Trotz all dieser neuen geplanten Maßnahmen räumt der Wiesnchef keine Fehler ein: Letztlich habe man am Samstag die richtigen Maßnahmen getroffen, sagte er, zumal wirklich nur punktuell zu „viele Menschen an einem Ort“ gewesen seien, auf Höhe von den Zelten Augustiner und Hacker nämlich. Das Sicherheitskonzept habe funktioniert, aber seine Wirkung nicht entfaltet. Von einer „Pfropfenbildung“ gegen 17 Uhr ist die Rede. Einen genauen zeitlichen Verlauf will man auf Nachfrage nicht preisgeben. Stattdessen kommt noch einmal die Aussage vom Sonntag: Es ging alles sehr schnell, innerhalb von zehn bis 15 Minuten vielleicht.

Und, auch das sagt Scharpf: Zum Zeitpunkt der ersten Durchsage habe sich die Situation schon wieder aufzulösen begonnen. Das würde bedeuten, dass sich die Situation der 30 Minuten oder mehr eingekeilten Menschen schon entspannt hatte, als die ersten Informationen ertönten. Augenzeugen berichteten aber auch, dass es für sie noch lange danach kein Vor und Zurück gab.

Noch einmal angesprochen auf den Grund für die missverständlichen Durchsagen am Samstag, in denen kein Grund genannt wurde für die Bitte, das Gelände zu verlassen, sagt Scharpf: Vorbereitet seien „Textbausteine“ für den Fall, dass eine Überfüllung drohe, nicht aber für den Fall, dass man „ad hoc“ auf eine bereits erfolgte Überfüllung reagieren müsse. Auch hier will man nachsteuern.

Mit den Wirten sei man zudem zur weiteren Entzerrung der Reservierungswechsel im Gespräch, die wohl mit ein Grund für die Überfüllung waren. Schon mit Blick auf das Wochenende wolle man mit ihnen gemeinsam darauf hinweisen, dass nicht alle Menschen mit einer Reservierung über den Haupteingang aufs Festgelände strömen sollen. Stattdessen werde man auch auf die Nebeneingänge, etwa über den Esperantoplatz oder die Poccistraße verweisen, heißt es.

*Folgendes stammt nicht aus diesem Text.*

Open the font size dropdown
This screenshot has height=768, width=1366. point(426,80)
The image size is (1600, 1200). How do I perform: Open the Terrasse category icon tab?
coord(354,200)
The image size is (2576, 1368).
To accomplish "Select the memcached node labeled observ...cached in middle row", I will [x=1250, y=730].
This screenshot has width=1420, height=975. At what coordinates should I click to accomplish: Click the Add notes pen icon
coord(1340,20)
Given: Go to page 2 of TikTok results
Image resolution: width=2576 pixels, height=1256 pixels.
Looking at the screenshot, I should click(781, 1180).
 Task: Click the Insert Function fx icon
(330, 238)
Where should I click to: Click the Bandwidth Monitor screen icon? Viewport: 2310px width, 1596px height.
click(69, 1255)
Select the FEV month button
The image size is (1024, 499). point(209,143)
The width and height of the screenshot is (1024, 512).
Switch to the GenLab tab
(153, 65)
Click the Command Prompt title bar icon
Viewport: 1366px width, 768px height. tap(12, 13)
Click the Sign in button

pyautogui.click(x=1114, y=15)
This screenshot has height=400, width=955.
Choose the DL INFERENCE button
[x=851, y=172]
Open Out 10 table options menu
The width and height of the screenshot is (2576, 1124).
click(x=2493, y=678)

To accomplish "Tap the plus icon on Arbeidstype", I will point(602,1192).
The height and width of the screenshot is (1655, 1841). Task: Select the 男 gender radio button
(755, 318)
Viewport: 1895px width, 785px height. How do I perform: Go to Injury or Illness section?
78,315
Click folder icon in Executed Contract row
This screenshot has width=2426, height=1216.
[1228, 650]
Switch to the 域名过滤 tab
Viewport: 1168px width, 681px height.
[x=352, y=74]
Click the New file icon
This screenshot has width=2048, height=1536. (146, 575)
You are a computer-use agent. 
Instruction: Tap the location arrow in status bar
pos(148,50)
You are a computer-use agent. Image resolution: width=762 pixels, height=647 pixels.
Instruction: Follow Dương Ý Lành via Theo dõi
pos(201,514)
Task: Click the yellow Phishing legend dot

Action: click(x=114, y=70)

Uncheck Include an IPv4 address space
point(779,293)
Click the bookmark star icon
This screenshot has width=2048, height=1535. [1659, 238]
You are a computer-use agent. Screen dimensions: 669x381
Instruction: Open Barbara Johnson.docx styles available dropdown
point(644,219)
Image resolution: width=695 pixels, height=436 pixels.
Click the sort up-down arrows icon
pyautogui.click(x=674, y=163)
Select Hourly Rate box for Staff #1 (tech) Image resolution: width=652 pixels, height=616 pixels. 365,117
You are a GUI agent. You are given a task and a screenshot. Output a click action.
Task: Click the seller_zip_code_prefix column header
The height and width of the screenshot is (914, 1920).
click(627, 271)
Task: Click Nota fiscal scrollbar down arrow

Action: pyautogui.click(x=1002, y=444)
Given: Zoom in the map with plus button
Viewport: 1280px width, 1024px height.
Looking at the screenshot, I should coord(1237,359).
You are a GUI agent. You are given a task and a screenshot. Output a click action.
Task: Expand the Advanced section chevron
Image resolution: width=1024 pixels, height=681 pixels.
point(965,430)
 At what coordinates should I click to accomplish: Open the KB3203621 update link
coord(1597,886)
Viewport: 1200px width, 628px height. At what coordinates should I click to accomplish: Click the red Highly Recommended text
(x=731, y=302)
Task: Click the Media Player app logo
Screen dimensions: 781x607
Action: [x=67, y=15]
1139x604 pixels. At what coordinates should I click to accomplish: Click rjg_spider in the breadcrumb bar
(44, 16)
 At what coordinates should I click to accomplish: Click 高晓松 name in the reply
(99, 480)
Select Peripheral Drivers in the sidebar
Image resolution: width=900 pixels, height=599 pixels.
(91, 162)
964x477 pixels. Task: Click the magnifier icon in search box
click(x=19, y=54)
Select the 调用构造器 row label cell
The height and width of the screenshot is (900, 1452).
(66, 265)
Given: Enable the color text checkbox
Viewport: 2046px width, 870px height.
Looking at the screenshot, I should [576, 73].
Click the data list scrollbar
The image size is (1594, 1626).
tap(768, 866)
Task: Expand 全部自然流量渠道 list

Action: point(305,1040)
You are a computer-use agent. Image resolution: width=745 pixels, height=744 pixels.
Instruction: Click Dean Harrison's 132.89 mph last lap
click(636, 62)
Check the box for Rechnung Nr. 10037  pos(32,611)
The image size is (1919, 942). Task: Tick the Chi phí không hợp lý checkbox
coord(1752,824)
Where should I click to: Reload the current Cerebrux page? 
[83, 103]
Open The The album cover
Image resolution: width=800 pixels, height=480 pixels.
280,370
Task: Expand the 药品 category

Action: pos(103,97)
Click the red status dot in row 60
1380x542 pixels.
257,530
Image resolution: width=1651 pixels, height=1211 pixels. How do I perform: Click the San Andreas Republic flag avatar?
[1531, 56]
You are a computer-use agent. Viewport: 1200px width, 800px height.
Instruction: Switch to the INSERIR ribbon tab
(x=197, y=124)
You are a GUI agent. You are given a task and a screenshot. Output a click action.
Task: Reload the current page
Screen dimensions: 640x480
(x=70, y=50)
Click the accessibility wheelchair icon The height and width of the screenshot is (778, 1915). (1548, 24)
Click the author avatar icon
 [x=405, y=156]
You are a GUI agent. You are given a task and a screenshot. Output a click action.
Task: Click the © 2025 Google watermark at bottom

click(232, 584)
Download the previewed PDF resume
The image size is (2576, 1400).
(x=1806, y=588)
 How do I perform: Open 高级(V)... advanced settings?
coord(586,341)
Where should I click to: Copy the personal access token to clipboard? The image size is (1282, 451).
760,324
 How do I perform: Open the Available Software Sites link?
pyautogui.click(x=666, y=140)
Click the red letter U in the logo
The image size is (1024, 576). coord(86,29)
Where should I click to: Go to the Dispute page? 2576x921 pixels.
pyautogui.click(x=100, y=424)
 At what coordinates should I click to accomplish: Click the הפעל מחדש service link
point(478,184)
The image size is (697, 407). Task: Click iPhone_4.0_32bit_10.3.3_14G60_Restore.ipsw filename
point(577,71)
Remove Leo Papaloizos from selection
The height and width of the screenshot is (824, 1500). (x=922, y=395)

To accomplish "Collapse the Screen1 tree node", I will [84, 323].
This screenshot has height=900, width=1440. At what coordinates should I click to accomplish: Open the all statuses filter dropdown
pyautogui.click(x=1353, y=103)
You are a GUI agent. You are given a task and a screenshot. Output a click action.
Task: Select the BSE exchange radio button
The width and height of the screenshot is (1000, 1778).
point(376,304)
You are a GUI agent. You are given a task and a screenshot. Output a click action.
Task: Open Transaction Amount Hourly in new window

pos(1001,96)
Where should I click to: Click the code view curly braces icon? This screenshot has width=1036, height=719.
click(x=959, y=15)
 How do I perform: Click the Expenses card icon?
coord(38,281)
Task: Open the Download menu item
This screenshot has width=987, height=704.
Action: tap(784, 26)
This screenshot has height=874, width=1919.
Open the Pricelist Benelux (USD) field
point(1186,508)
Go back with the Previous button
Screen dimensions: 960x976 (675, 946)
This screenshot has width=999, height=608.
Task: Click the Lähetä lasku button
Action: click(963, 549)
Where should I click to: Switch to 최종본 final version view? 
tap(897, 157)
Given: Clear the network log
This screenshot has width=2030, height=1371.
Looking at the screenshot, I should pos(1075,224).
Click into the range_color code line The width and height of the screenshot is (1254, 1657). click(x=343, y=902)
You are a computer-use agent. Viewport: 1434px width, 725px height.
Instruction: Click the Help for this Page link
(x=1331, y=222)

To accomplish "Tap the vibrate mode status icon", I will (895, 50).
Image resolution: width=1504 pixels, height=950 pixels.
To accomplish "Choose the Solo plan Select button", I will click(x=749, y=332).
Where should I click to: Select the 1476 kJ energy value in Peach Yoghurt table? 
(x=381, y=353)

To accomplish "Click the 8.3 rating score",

Was aber nun, wenn es wieder zu einer zu großen Menschenansammlung kommt: Wie wollen Scharpf und sein Team dann dafür sorgen, dass nicht wieder, wie am Samstag vereinzelt geschehen, Panik ausbricht? Zum einen müsse man natürlich sofort den Grund nennen. Zum anderen gelte es, so Scharpf, in einem solchen Fall, „die Menschen in Bewegung zu bringen“. Das könne zum einen eben durch Durchsagen passieren, zum anderen aber auch durch Sicherheitspersonal etwa einzelnen Zelte. Die Ultima Ratio, das sei dann der Einsatz der Polizei. Das, so der Wiesn-Chef, „möchte ich aber eigentlich vermeiden“.